◆ WRITTEN TASK
Rewrite the material from the line containing "The width and height of the screenshot is (315, 243)." through the line containing "should pyautogui.click(x=304, y=570)." as a JSON list of strings, one string per line, leaving out blank lines.

◆ Records from a data collection
::::

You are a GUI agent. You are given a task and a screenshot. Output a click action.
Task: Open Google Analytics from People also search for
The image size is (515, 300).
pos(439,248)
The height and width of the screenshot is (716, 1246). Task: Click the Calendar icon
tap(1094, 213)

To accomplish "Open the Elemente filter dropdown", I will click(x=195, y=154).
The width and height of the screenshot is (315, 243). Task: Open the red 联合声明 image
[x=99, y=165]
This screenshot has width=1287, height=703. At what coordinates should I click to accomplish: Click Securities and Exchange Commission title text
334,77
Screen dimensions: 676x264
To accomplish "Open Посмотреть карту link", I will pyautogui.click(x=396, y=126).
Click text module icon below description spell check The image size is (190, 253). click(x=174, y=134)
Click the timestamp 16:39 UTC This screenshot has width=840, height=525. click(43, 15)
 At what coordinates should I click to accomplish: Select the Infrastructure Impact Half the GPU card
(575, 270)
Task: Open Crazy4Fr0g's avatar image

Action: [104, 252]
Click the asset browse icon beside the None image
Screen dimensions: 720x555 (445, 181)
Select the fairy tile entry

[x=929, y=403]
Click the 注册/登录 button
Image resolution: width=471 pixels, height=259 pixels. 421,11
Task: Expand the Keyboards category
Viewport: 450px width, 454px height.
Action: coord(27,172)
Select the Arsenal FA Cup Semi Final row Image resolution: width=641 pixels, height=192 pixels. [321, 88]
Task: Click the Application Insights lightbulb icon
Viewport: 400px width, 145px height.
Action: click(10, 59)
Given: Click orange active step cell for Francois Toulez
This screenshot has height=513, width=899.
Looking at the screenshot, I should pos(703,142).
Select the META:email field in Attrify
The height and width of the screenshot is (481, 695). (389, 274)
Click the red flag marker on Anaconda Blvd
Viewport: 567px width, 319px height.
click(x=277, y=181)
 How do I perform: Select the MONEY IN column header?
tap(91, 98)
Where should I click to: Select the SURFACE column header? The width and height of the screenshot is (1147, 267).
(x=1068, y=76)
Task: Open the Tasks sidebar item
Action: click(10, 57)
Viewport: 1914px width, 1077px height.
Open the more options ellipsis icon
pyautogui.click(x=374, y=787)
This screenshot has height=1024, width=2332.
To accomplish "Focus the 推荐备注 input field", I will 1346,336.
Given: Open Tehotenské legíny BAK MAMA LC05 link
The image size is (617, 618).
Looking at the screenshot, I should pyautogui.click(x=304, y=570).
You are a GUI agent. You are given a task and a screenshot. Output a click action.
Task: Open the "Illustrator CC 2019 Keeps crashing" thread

::::

◆ EXERCISE RESULT
[
  "The width and height of the screenshot is (315, 243). Task: Open the red 联合声明 image",
  "[x=99, y=165]",
  "This screenshot has width=1287, height=703. At what coordinates should I click to accomplish: Click Securities and Exchange Commission title text",
  "334,77",
  "Screen dimensions: 676x264",
  "To accomplish \"Open Посмотреть карту link\", I will pyautogui.click(x=396, y=126).",
  "Click text module icon below description spell check The image size is (190, 253). click(x=174, y=134)",
  "Click the timestamp 16:39 UTC This screenshot has width=840, height=525. click(43, 15)",
  " At what coordinates should I click to accomplish: Select the Infrastructure Impact Half the GPU card",
  "(575, 270)",
  "Task: Open Crazy4Fr0g's avatar image",
  "Action: [104, 252]",
  "Click the asset browse icon beside the None image",
  "Screen dimensions: 720x555 (445, 181)",
  "Select the fairy tile entry",
  "[x=929, y=403]",
  "Click the 注册/登录 button",
  "Image resolution: width=471 pixels, height=259 pixels. 421,11",
  "Task: Expand the Keyboards category",
  "Viewport: 450px width, 454px height.",
  "Action: coord(27,172)",
  "Select the Arsenal FA Cup Semi Final row Image resolution: width=641 pixels, height=192 pixels. [321, 88]",
  "Task: Click the Application Insights lightbulb icon",
  "Viewport: 400px width, 145px height.",
  "Action: click(10, 59)",
  "Given: Click orange active step cell for Francois Toulez",
  "This screenshot has height=513, width=899.",
  "Looking at the screenshot, I should pos(703,142).",
  "Select the META:email field in Attrify",
  "The height and width of the screenshot is (481, 695). (389, 274)",
  "Click the red flag marker on Anaconda Blvd",
  "Viewport: 567px width, 319px height.",
  "click(x=277, y=181)",
  " How do I perform: Select the MONEY IN column header?",
  "tap(91, 98)",
  "Where should I click to: Select the SURFACE column header? The width and height of the screenshot is (1147, 267).",
  "(x=1068, y=76)",
  "Task: Open the Tasks sidebar item",
  "Action: click(10, 57)",
  "Viewport: 1914px width, 1077px height.",
  "Open the more options ellipsis icon",
  "pyautogui.click(x=374, y=787)",
  "This screenshot has height=1024, width=2332.",
  "To accomplish \"Focus the 推荐备注 input field\", I will 1346,336.",
  "Given: Open Tehotenské legíny BAK MAMA LC05 link",
  "The image size is (617, 618).",
  "Looking at the screenshot, I should pyautogui.click(x=304, y=570)."
]